Je milite non pas pour des droits et des lois spécifiques, pour mais pour la stricte égalité en droit de tous les citoyens et contre toute discrimination. Par conséquent, cette essentialisation de la différence biologique, cette identification avec un rôle ou avec des qualités prétendument intemporelles et relevant d’une « féminité » naturelle, que l’on pourrait définir en la soustrayant à la construction socio-historique, selon certains, est inacceptable et doit être interrogée de manière à dégager les composantes idéologiques et les intérêts qui la déterminent.
Si j’évoque ici la question des différences, c’est pour dire qu’elles sont passées sous silence là où elles existent, sans relever pour autant de je ne sais quelle essence… Voilà une preuve du « traitement » idéologique de ces questions: l’industrie pharmaceutique ne dit pas que les statines (Zocor, Tahor, Crestor…) et d’autres médicaments anticholestérol (Inégy, Ezétrol) sont inefficaces chez les femmes en prévention primaire, c’est-à-dire chez celles qui n’ont pas eu de problèmes cardiovasculaires notables. Et la question se pose partiellement même pour la prévention secondaire, comme je l’ai dit dans cette note et celle-ci . Mais pourquoi Pfizer s’intéresserait-il aux différences, alors que son intérêt est de perpétuer, voire de multiplier ce que lui rapporte le Tahor (atorvastatine), à savoir 13,5 milliards de dollars (chiffres de 2007) ?

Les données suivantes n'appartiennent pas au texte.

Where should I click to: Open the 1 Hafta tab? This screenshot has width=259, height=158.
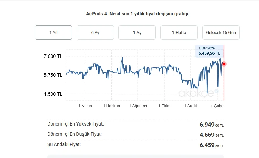(x=179, y=32)
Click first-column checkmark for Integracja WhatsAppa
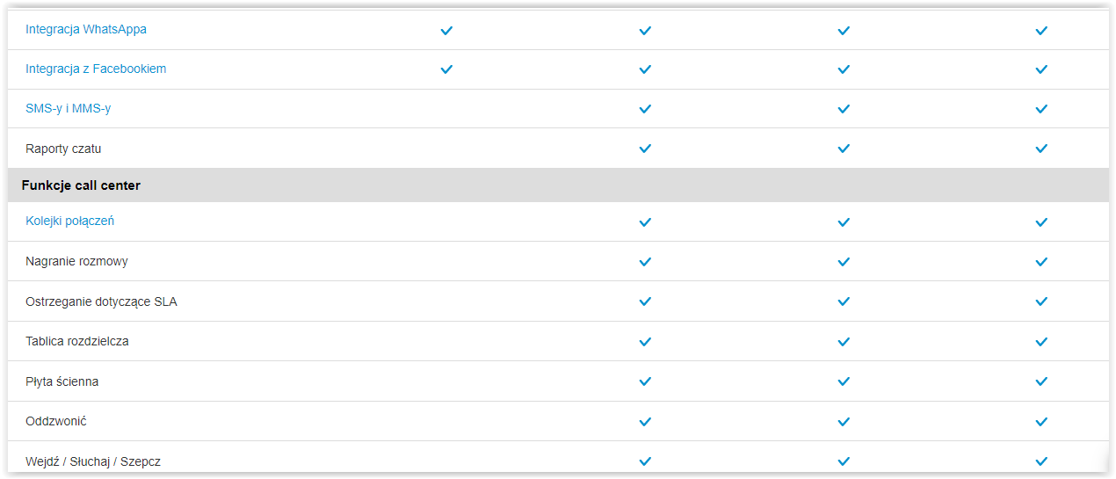Viewport: 1116px width, 479px height. (x=446, y=31)
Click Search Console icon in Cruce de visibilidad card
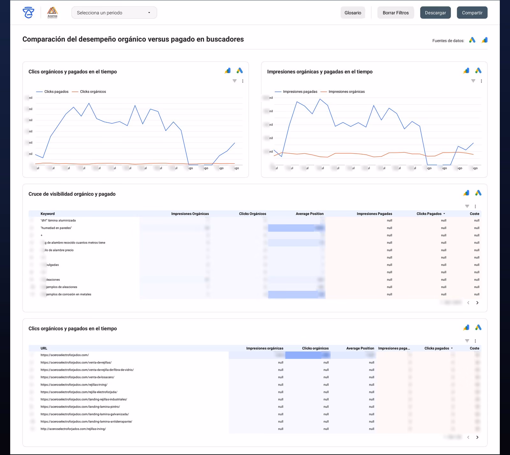The height and width of the screenshot is (455, 510). coord(466,193)
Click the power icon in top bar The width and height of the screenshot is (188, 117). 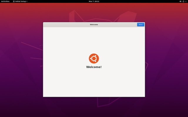[x=183, y=1]
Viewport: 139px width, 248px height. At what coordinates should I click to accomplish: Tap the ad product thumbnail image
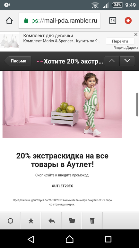click(x=10, y=42)
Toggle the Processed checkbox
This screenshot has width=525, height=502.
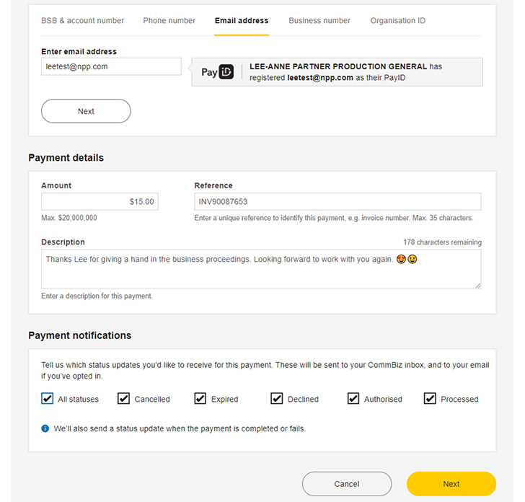430,398
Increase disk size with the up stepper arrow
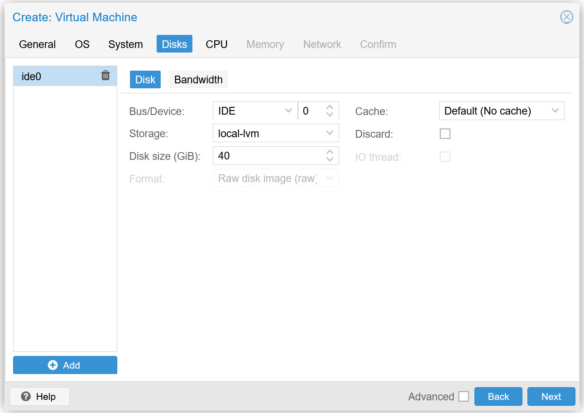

L’altérité ou la mêmeté, tout est fonction non pas d’une nature immuable et éternelle et de je ne sais quelles valeurs associées à une « féminité » qui ne veut rien dire, mais d’une historicité bassement matérielle, faite d’intérêts marchands… Ou fonction des intérêts idéologiques, comme jadis pour la religion catholique.
Mais marchandisation et idéologie se renforcent l’une l’autre, puisque plus la marchandisation et l’homogénéisation du néocapitalisme avance, plus il a besoin de cacher ses dégâts collatéraux en mettant en avant un « supplément d’âme » apporté par les religions et par ces « cultures » et autres ressources identitaires devenues tout d’un coup essentielles et censées être reconnues comme des interfaces entre les individus et la communauté politique… Sauf que les identités (et les supports culturels et religieux qui les portent) sont devenus eux-mêmes des produits, des marchandises sur le marché néolibéral, au même titre que le corps et la santé des femmes marchandisés. Les profiteurs du néolibéralisme y voient une source inépuisable d’affaires rentables et se réjouit que les identités et autres produits de l’industrie de la culture contribuent à occulter les dégâts des logiques de marché et la déshumanisation rampante, en servant de « supplément d’âme ».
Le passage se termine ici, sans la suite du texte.